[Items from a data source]
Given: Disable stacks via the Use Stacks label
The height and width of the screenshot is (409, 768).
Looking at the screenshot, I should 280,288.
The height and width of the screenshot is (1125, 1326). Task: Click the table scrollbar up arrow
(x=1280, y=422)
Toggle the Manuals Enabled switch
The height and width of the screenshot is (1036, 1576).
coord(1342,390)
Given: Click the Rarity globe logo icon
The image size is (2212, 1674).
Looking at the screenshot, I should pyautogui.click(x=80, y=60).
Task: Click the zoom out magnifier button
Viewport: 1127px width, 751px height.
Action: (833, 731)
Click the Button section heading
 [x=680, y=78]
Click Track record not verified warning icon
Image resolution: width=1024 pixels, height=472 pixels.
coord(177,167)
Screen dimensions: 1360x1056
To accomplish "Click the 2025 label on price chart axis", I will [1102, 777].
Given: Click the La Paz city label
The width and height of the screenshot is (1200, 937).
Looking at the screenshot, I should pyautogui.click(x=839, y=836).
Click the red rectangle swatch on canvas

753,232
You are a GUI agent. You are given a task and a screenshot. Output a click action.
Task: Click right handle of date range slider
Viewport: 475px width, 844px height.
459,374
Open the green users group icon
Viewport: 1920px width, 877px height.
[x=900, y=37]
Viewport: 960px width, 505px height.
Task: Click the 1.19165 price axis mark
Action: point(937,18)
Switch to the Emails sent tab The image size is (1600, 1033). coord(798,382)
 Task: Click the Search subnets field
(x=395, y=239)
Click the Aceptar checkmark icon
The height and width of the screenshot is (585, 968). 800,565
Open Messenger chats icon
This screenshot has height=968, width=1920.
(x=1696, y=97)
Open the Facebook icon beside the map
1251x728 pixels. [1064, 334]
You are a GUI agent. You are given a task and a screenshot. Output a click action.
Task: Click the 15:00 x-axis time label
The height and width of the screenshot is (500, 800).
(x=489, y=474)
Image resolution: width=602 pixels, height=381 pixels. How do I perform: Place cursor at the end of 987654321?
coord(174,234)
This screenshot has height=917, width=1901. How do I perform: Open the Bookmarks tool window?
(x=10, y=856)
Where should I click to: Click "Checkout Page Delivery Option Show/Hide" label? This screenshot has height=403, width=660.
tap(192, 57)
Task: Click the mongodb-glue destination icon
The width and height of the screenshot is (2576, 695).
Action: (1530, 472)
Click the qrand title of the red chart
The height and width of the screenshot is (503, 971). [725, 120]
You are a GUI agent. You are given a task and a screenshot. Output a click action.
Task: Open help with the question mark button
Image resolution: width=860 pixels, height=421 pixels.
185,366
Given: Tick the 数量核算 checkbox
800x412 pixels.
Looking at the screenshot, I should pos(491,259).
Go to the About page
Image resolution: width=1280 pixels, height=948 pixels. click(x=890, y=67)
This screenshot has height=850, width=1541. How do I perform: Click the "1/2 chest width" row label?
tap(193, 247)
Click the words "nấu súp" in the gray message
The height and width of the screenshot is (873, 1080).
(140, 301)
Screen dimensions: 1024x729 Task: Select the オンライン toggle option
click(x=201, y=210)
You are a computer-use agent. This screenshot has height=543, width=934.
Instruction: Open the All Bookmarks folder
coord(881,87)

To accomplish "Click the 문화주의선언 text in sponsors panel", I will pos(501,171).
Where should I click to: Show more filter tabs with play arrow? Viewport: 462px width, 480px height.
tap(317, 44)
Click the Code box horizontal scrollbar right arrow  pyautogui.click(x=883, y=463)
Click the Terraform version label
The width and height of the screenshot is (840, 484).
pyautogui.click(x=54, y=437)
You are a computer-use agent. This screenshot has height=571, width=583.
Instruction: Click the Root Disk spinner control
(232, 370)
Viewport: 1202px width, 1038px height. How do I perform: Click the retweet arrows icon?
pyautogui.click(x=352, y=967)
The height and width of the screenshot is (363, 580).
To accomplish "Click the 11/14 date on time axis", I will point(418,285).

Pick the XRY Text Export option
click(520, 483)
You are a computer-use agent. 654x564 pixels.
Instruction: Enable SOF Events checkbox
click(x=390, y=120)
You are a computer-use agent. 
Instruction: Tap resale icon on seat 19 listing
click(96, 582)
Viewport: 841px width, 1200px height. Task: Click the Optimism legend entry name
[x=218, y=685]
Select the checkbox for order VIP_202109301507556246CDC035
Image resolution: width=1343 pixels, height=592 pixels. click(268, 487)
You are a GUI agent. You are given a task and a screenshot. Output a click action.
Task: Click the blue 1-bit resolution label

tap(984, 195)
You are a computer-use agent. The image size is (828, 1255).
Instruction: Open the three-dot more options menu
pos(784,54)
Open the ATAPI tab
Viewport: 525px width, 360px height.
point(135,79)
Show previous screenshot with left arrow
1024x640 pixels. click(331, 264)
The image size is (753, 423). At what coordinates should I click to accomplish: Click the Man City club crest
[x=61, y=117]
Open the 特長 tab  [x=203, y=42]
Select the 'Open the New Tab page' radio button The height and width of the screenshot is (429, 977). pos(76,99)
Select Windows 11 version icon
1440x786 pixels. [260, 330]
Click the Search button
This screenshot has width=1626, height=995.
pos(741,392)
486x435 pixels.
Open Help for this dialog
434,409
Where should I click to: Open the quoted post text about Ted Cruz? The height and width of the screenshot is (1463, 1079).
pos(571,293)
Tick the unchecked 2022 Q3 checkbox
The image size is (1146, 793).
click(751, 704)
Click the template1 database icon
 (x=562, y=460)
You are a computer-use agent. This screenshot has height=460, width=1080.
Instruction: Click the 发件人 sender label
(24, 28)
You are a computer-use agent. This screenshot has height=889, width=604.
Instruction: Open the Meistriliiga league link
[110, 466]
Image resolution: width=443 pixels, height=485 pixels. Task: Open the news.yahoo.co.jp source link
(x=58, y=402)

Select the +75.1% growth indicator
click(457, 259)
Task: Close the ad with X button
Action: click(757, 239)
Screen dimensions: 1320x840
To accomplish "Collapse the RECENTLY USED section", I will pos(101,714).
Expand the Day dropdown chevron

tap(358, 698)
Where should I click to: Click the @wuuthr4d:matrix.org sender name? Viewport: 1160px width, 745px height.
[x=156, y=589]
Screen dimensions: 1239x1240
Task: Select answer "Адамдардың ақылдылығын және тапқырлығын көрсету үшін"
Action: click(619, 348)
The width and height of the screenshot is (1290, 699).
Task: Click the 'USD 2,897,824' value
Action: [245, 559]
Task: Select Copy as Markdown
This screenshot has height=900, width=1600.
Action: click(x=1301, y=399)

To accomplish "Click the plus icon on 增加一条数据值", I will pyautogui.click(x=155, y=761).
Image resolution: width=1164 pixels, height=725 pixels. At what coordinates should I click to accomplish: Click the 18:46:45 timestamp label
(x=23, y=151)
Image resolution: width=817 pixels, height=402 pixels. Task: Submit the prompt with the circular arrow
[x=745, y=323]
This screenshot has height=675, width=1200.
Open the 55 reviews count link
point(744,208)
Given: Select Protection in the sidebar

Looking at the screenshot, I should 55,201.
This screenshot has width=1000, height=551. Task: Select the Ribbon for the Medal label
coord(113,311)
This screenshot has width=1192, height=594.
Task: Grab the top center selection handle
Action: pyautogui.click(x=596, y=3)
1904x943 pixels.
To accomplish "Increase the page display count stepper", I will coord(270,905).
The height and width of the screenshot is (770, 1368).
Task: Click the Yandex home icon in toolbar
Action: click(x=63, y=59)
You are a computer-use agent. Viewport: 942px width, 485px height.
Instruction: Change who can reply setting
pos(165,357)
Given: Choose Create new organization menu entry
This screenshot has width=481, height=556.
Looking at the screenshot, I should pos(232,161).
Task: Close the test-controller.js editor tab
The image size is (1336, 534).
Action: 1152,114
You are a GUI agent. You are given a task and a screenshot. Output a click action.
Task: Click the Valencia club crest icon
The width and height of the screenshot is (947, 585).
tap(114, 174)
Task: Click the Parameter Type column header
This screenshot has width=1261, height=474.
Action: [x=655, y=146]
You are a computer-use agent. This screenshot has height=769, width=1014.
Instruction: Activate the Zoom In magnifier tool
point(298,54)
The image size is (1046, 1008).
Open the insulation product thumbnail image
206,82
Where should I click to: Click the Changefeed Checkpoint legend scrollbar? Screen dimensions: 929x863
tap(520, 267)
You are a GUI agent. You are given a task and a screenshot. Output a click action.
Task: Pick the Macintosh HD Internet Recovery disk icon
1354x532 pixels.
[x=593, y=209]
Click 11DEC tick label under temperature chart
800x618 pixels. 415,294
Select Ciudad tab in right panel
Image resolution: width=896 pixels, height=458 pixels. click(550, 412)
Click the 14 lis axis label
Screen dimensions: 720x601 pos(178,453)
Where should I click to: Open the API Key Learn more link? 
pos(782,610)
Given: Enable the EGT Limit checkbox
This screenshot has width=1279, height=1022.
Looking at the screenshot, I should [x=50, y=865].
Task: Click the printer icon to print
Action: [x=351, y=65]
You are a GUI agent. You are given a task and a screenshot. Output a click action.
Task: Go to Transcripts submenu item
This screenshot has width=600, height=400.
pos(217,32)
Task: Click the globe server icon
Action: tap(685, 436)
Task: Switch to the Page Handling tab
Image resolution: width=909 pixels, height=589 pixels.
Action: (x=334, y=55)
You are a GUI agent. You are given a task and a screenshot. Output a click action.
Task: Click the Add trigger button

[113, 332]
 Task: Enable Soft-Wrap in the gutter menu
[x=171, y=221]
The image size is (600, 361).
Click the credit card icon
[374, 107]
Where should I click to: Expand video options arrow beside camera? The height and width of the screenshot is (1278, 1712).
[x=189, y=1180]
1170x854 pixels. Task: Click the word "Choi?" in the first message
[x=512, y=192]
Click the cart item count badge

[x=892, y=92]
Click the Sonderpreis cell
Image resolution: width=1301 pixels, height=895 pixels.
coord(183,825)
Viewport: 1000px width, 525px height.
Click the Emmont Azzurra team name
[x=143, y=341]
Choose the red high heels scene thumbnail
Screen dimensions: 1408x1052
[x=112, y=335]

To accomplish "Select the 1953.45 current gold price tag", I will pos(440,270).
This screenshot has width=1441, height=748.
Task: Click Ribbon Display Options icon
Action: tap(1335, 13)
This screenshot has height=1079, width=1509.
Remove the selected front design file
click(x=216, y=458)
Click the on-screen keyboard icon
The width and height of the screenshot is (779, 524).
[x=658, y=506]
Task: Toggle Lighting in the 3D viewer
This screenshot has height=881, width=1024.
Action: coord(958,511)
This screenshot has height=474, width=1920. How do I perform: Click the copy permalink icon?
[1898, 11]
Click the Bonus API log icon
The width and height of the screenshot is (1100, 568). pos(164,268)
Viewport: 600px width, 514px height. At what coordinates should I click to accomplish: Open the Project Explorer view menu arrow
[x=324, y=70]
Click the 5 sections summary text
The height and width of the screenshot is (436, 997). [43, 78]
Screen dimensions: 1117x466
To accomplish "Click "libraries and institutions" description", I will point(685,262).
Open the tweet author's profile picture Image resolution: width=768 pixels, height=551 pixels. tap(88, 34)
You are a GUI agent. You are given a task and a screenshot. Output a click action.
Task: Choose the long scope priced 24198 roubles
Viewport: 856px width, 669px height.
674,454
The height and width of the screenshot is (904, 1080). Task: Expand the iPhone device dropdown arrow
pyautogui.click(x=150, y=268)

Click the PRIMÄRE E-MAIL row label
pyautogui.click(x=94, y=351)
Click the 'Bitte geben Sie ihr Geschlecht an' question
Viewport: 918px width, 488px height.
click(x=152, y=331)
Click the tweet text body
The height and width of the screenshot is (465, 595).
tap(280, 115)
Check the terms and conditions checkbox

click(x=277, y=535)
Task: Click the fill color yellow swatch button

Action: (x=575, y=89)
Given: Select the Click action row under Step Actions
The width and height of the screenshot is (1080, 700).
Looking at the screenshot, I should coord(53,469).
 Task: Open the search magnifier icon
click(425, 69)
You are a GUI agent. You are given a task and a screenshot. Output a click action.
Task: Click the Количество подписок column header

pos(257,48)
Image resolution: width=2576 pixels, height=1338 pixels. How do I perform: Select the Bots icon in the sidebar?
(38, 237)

## Aim of the exercise
Read the lines above. Gather those in which the string "computer" is found.

## Answer to the problem
You are a computer-use agent. This screenshot has height=543, width=934.
You are a computer-use agent. This screenshot has height=571, width=583.
You are a computer-use agent. 654x564 pixels.
You are a computer-use agent. 
You are a computer-use agent. The image size is (828, 1255).
You are a computer-use agent. This screenshot has height=460, width=1080.
You are a computer-use agent. This screenshot has height=889, width=604.
You are a computer-use agent. Viewport: 942px width, 485px height.
You are a computer-use agent. This screenshot has height=769, width=1014.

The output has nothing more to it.